According to the Joint United Nations Programme on HIV/AIDS (UNAIDS) World AIDS Day report launched last month in Windhoek, reaching key populations with comprehensive HIV prevention services is critical to achieving the global target to reduce new infections to fewer than 500 000 by 2020.

For men who have sex with men, new infections rose by about 12 percent from 2010 to an estimated 235 000 new infections in 2015, reads a portion of the report.

When Naobeb was asked if male inmates were getting intimate with one another, Naobeb said he preferred not to respond because it does not concern him and he may offend fellow inmates.

However, he added that offenders don’t want condoms in prison because if the government distributes them it will be seen as if it is allowing homosexuality. “Those involved in this activity are in the minority.
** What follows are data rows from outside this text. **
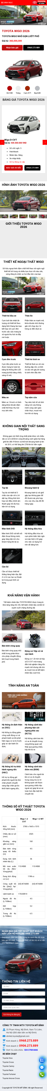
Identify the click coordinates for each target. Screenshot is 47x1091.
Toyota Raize (8, 1070)
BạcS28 (37, 93)
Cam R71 (27, 93)
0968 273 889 (33, 47)
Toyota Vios (8, 1058)
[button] (44, 201)
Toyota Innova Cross (11, 1078)
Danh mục (7, 2)
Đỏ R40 (10, 93)
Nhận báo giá (12, 47)
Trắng (18, 93)
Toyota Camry (8, 1066)
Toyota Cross (8, 1062)
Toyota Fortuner (9, 1074)
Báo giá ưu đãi (13, 168)
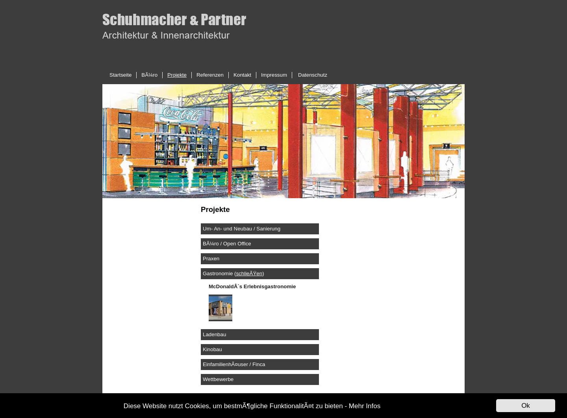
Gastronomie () (233, 273)
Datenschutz (312, 75)
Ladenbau (214, 334)
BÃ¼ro (149, 75)
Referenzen (210, 75)
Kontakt (242, 75)
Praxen (211, 258)
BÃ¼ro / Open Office (227, 244)
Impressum (274, 75)
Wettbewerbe (218, 379)
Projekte (177, 75)
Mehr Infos (364, 406)
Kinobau (212, 349)
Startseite (120, 75)
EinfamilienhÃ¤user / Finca (234, 364)
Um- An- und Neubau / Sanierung (241, 229)
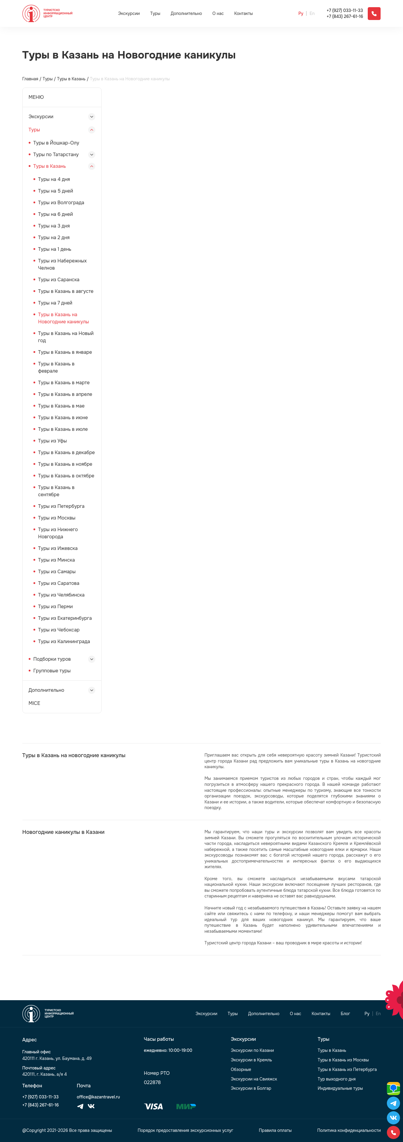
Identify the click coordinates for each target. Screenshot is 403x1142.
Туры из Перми (55, 606)
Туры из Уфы (52, 441)
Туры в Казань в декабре (66, 452)
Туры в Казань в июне (63, 417)
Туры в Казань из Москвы (343, 1060)
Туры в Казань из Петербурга (347, 1069)
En (312, 13)
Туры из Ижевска (58, 548)
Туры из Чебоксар (59, 630)
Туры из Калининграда (64, 641)
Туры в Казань (49, 166)
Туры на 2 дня (54, 237)
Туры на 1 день (54, 249)
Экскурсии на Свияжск (254, 1079)
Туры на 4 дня (54, 179)
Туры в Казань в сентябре (56, 491)
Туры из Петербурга (61, 506)
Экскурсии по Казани (252, 1050)
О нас (218, 13)
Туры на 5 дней (55, 191)
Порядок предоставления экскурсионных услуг (185, 1130)
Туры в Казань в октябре (66, 476)
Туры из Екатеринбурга (65, 618)
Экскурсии (129, 13)
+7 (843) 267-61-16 (345, 16)
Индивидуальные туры (340, 1088)
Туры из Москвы (57, 518)
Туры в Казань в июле (63, 429)
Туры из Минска (56, 560)
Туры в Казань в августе (66, 291)
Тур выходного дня (337, 1079)
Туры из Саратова (58, 583)
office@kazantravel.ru (98, 1097)
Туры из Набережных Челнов (62, 264)
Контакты (243, 13)
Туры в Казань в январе (65, 352)
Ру (301, 13)
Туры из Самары (57, 571)
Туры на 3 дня (54, 226)
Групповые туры (52, 671)
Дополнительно (186, 13)
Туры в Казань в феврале (56, 367)
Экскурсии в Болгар (251, 1088)
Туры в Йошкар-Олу (56, 143)
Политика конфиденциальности (349, 1130)
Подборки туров (52, 659)
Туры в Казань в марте (64, 382)
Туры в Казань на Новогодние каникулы (63, 318)
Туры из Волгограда (61, 202)
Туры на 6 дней (55, 214)
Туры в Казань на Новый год (66, 337)
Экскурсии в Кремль (251, 1060)
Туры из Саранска (58, 279)
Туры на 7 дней (55, 303)
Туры (155, 13)
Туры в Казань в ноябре (65, 464)
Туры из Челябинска (61, 595)
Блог (345, 1013)
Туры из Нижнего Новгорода (58, 533)
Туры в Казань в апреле (65, 394)
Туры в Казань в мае (61, 406)
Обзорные (241, 1069)
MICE (34, 703)
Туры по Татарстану (56, 154)
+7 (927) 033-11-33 (345, 10)
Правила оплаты (275, 1130)
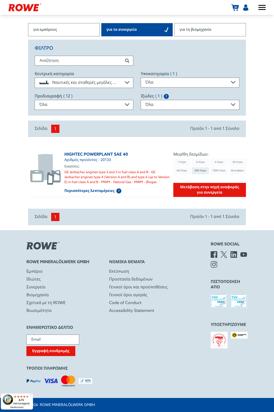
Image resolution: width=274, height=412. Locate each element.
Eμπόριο (34, 271)
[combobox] (84, 83)
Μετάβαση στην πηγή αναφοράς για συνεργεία (209, 190)
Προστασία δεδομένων (131, 279)
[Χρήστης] (245, 7)
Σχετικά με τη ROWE (46, 303)
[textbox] (84, 83)
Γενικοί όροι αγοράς (128, 295)
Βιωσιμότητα (39, 310)
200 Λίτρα (200, 170)
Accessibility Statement (131, 310)
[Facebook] (214, 254)
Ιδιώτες (33, 279)
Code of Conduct (125, 303)
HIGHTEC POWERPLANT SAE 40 (96, 154)
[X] (224, 254)
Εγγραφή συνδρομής (51, 351)
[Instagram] (214, 264)
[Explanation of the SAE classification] (166, 96)
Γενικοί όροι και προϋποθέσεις (138, 287)
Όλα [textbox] (149, 82)
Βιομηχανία (37, 295)
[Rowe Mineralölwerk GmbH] (24, 7)
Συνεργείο (35, 287)
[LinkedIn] (233, 254)
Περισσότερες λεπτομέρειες (92, 190)
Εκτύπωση (119, 271)
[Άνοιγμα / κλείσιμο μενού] (262, 7)
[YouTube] (243, 254)
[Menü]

Before government distributes condoms they should speak to and do research with inmates and ask who is involved and interested in condoms at prison,” commented Naobeb.

Naobeb explained that condoms prevent virus transmission but on the other hand those inmates who are not sexually involved are worried about condoms being distributed and fear that everyone will think they are intimately involved with other men.

When asked whether inmates living with HIV are discriminated against, Naobeb responded: “We are all offenders and even if you’re not HIV positive, you have another problem so I haven’t observed any discrimination and stigmatization.”

Parole
Naobeb is waiting to go on parole soon and awaits to hear from the national release board. He said he was supposed to go out on parole in 2007 because he was very ill but residents from Erongo petitioned so that he is not released from prison.

As he looks forward to go out after 22 years, Naobeb stated that people must understand that he is not that person who committed those crimes back then. “I went through rehabilitation. I no longer have the same strength I had. I am now living with HIV and when I am released from prison people would maybe expect me to behave the way I did. But where will I get the strength from to run around and when will I get time to go get my medication?”

He ended by emphasizing that he is a changed man. And, when he is released from prison he will work as a handyman for his uncle who owns a construction company.